I am currently in a training class for Puppet, which is a configuration management tool that I use at work. Yesterday was the first day, and here were the things I’ve learned so far:


  1. Puppet can actually create a dependency graph to visualize class relationships. By enabling “graph” in one of the configs, it will produce a .dot file for each host showing their dependency tree.
  2. Facter can almost single-handedly replace my linux_inventory.sh script, and do it more consistently and flexibly. The output is yaml, but it’s easy to translate to LDIF.
  3. Using “environments” is far easier than I thought and something I can implement almost immediately. This can feed off the priority number in our hostnames.
  4. I can set up puppet-dashboard to be an external node classifier, meaning I no longer need a massive, ugly site.pp file.

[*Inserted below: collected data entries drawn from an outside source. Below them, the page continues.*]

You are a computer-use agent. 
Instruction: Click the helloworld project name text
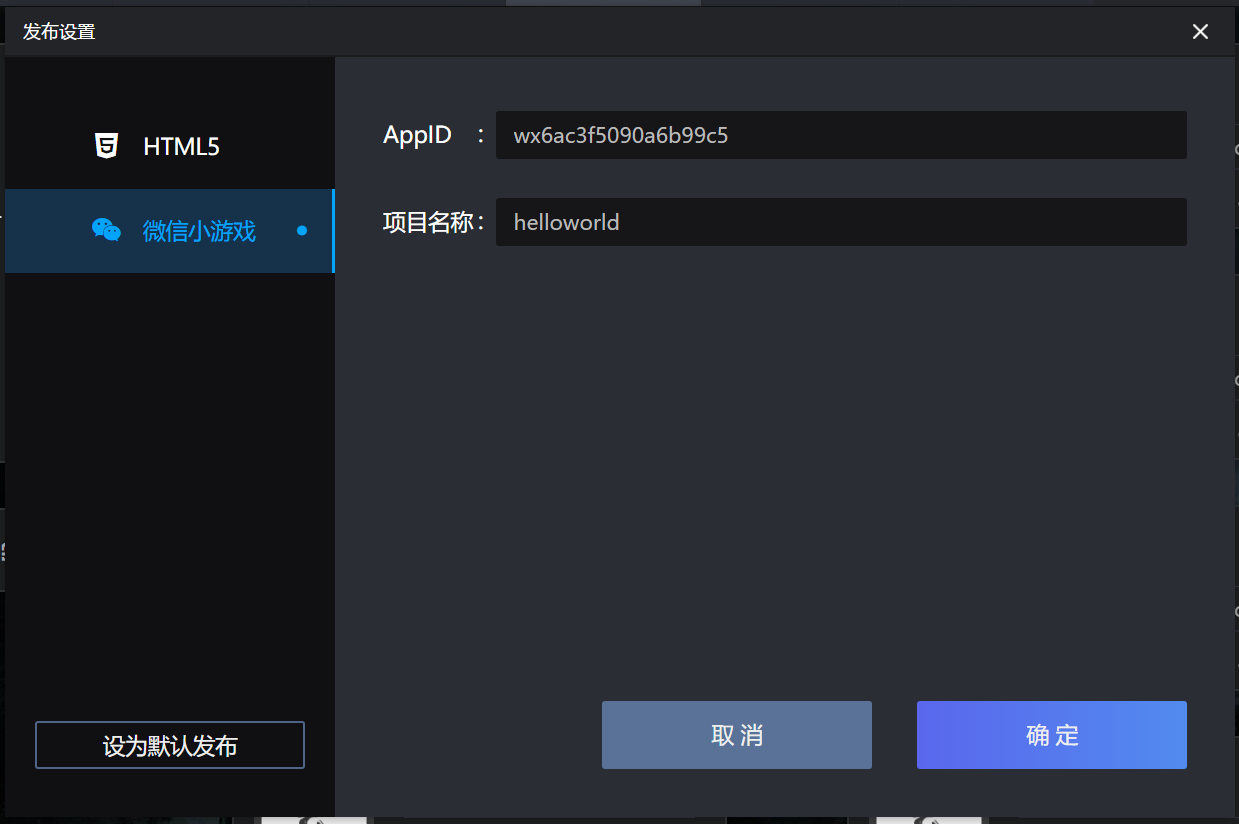point(566,222)
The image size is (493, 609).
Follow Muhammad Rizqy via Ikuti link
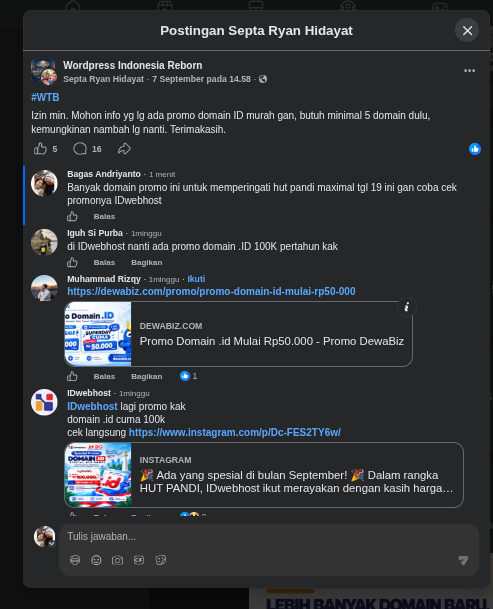(196, 279)
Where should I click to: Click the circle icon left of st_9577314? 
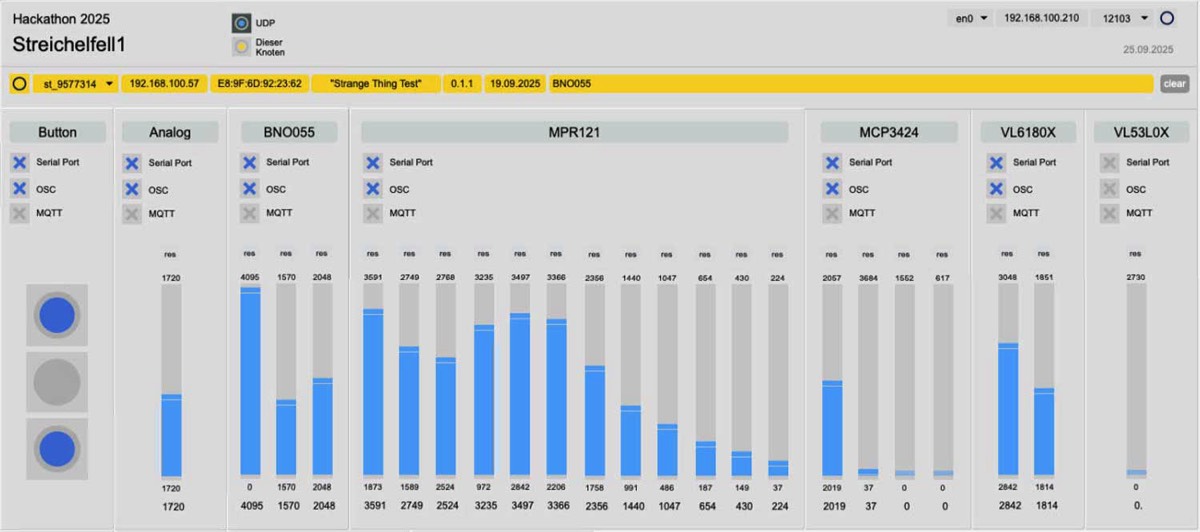(x=19, y=84)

  5. Puppet-lint can be used to test puppet syntax not only for correctness, but for best-practice formatting. I need to add this to my workflow.
  6. The external_node mentioned in the terminus config line is a script, and I can manually use it to see which classes are applied to which hosts.
  7. My current dashboard is ungodly slow, so I need to re-implement it with a proper container.
  8. The Enterprise version of puppet can handle certificate signing right in the interface, which is pretty handy and way more user-friendly.
  9. The puppet cert –clean command is the proper way to remove an old cert for a host that has been re-imaged.
  10. Puppet can integrate with Splunk to feed it its reports, allowing you to correlate puppet events with Splunk events.
  11. host resource can get rid of ugly hosts file manipulation.
  12. You can set user resource to remove all non-system accounts to ensure no sneaky backdoor accounts are set up.
  13. Schedule can be used to run tasks if the run happens in the specified timeframe (Edit: thanks for the better description zipkid).
  14. Exported resources can be used to export data, which can then be imported into Icinga, even further reducing the need for “dynamic detection” on Icinga configuration generation scripts.

So as you can see, a lot of good stuff.